役員や従業員が会社を買い取るには、株式の取得資金と経営者保証という2つの壁があります。しかしこれは、承継関連の融資制度や、株価を適正な範囲で整えることで越えられる場合があります。詳しくは従業員に譲りたい解体業をご覧ください。

いま着手すべき3つのこと

方針が決まっていなくても、どの選択肢を選んでも無駄にならない準備があります。

  1. 許認可の棚卸:保有する許可・登録、許可番号、有効期限を一覧にする
  2. 在庫の棚卸:滞留在庫を把握し、処分方針を決める
  3. ヤードの現状把握:土地の権利関係、賃借なら地主の意向、環境面で把握できていること

3つ目は、承継でも廃業でも必ず論点になります。とくに賃借地の場合、地主の同意が得られるかどうかが選択肢を左右するため、早い段階で見通しを立てておきたいところです。

時間が選択肢を決める

最後に、いちばん大切なことをお伝えします。

事業が回っているうちなら、4つとも選べます。しかし業績が落ち、在庫が積み上がり、設備の更新も止まった状態になれば、承継の選択肢は狭まります。買い手も後継者も、続けられる事業でなければ引き継げません。

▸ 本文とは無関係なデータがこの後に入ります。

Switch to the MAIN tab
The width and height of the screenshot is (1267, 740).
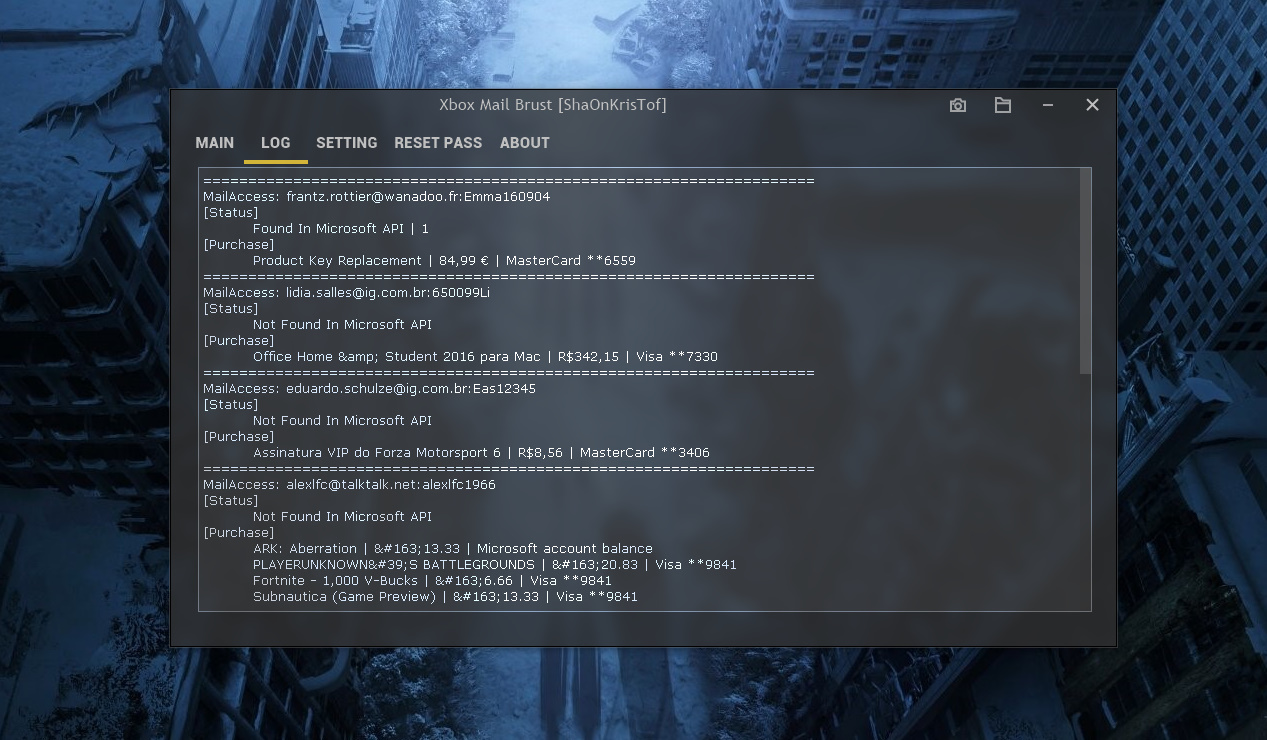(x=215, y=143)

「まだ元気なうちに」動き出すことが、結果的に最も多くの道を残します。廃業を選ぶにしても、計画的に進めたほうが負担は小さくなります。

まとめ

後継者がいない解体業にも、社内承継・第三者承継・廃業という選択肢が残っています。雇用、許認可、手取り、期間、ヤードと在庫という5つの観点で並べて比較してください。

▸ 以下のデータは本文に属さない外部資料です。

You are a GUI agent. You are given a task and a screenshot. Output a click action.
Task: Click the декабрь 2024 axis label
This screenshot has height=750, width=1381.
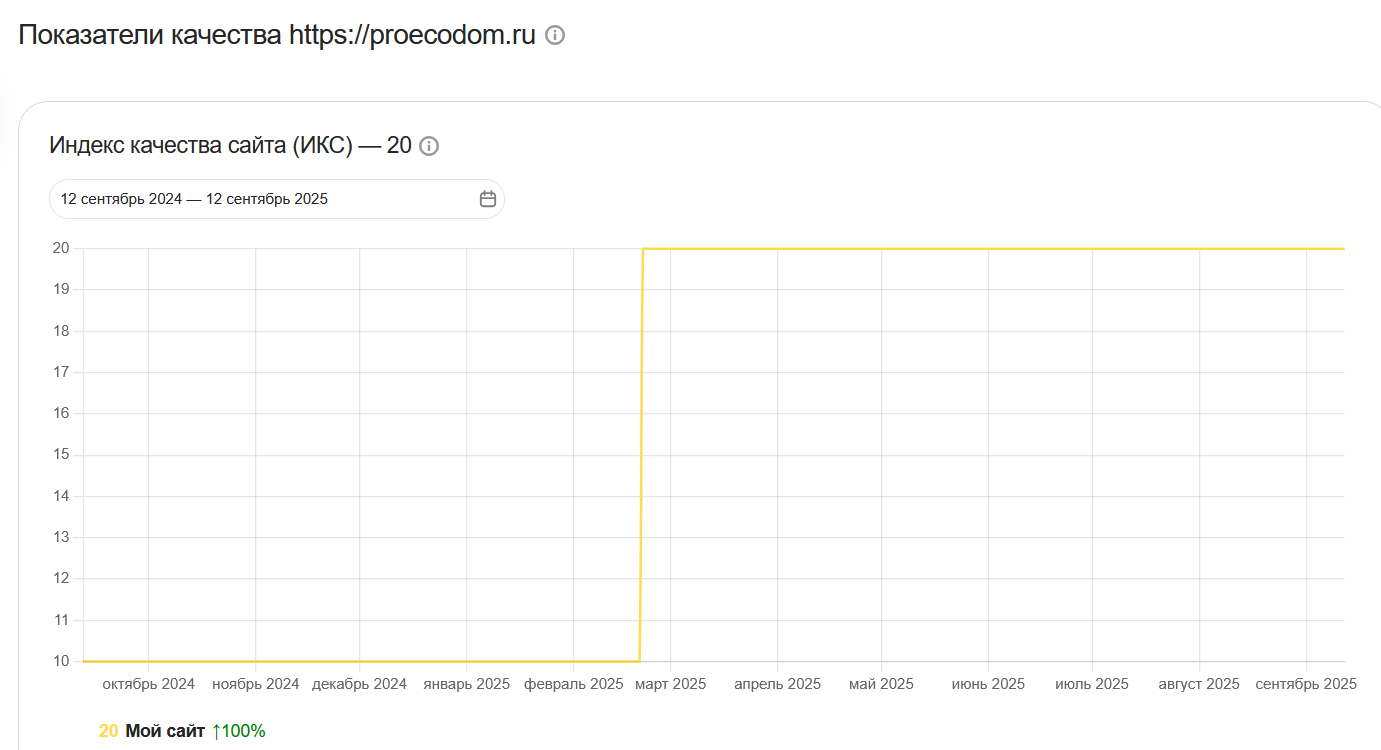[359, 684]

この業種では、廃業に相応の負担が伴い、逆に許可と稼働ヤードには買い手にとっての価値があります。「畳むしかない」「買い手はいない」はどちらも思い込みになりがちです。

方針が決まる前でも、許認可・在庫・ヤードの棚卸は進められます。そして何より、事業が回っているうちに動き出すことが選択肢を守ります。まずは現状を整理するところから始めてみてください。